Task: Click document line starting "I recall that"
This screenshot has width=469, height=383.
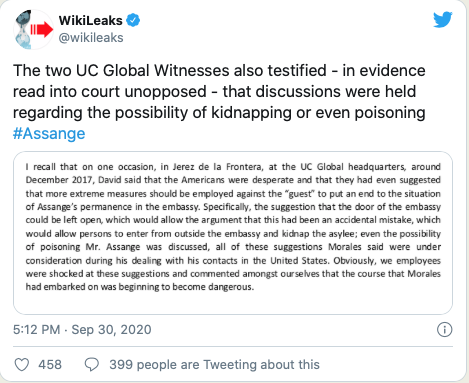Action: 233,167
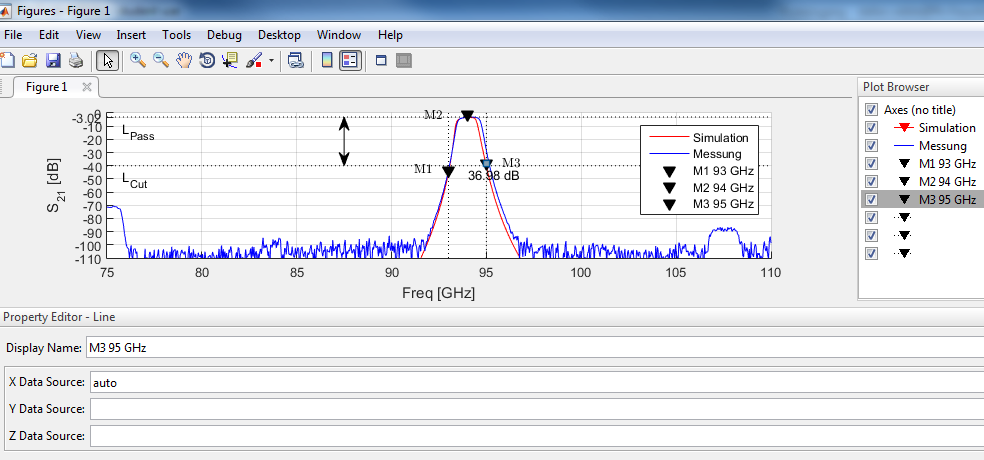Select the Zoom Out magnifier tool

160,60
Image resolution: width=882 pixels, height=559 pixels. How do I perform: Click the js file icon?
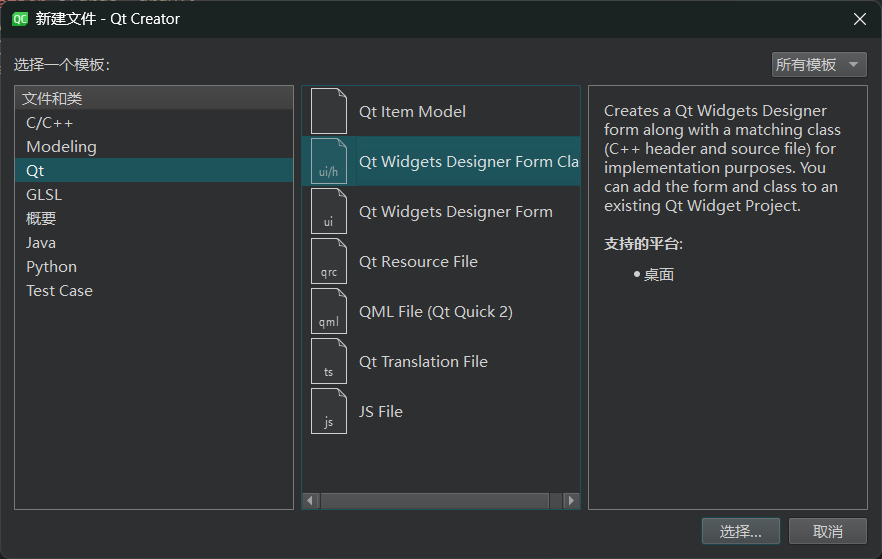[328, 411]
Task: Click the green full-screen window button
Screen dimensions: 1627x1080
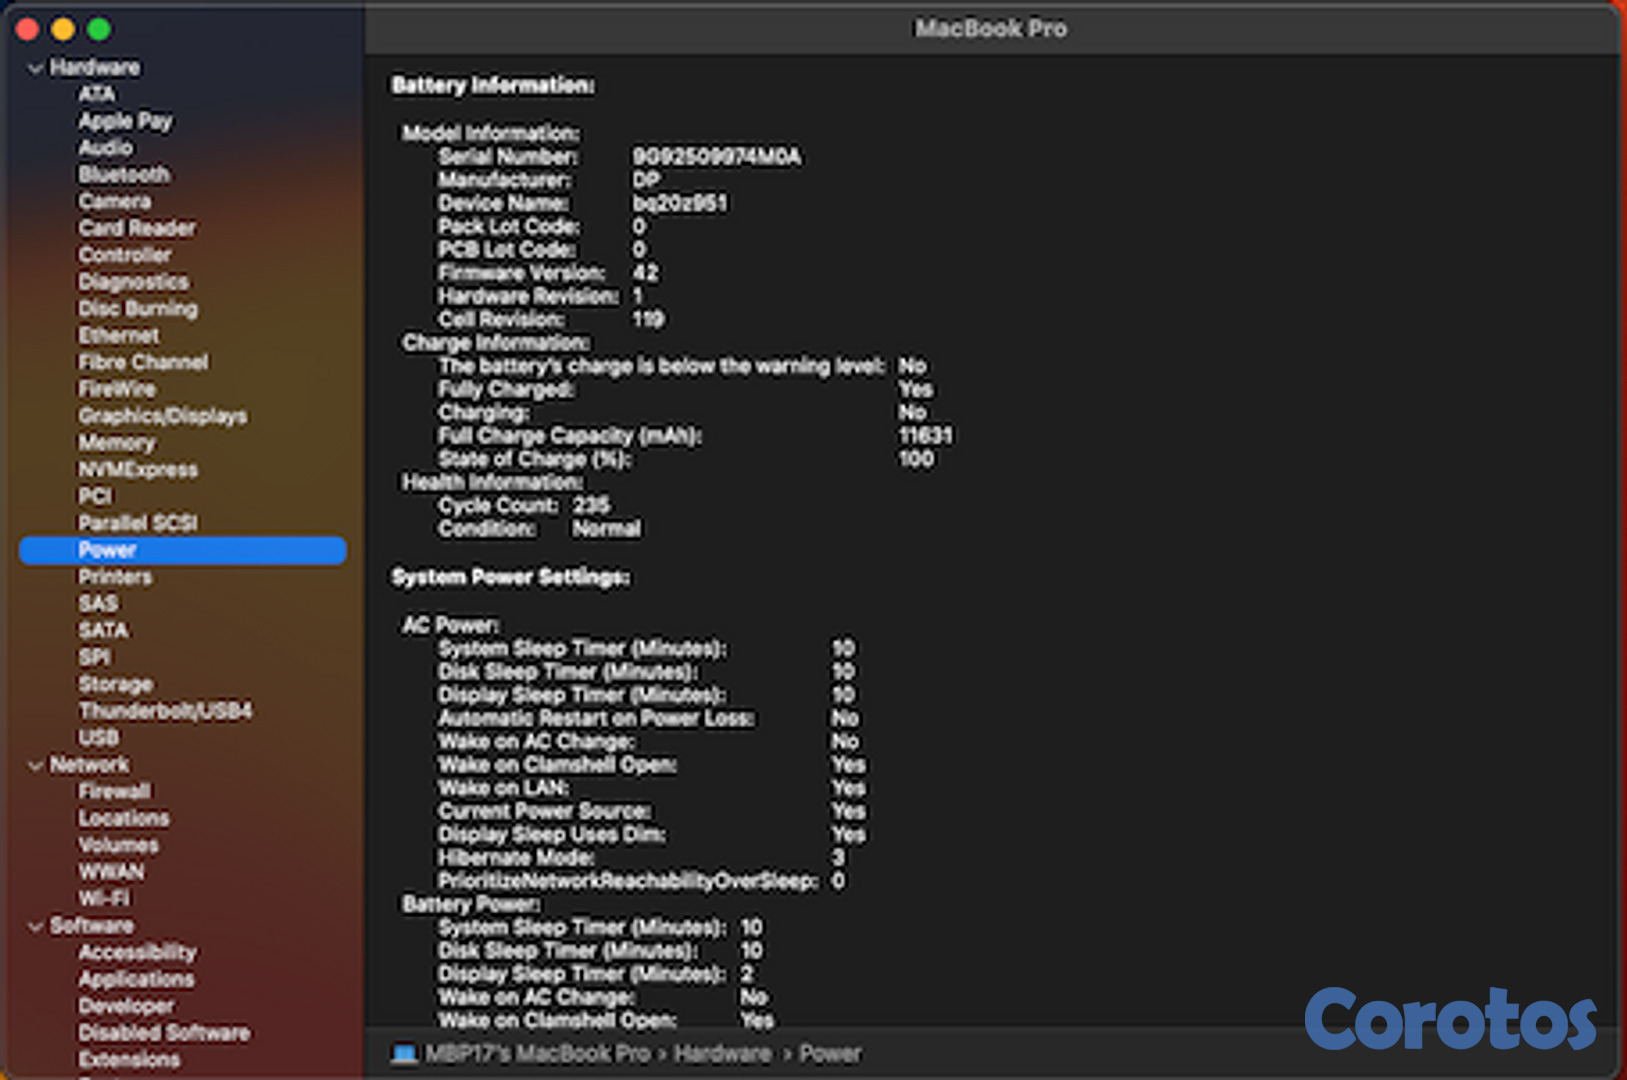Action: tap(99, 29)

— Exercise directions —
Every line above that includes the word "Task" should be listed.

— Answer section —
Task: Click document line starting "I recall that"
Task: Click the green full-screen window button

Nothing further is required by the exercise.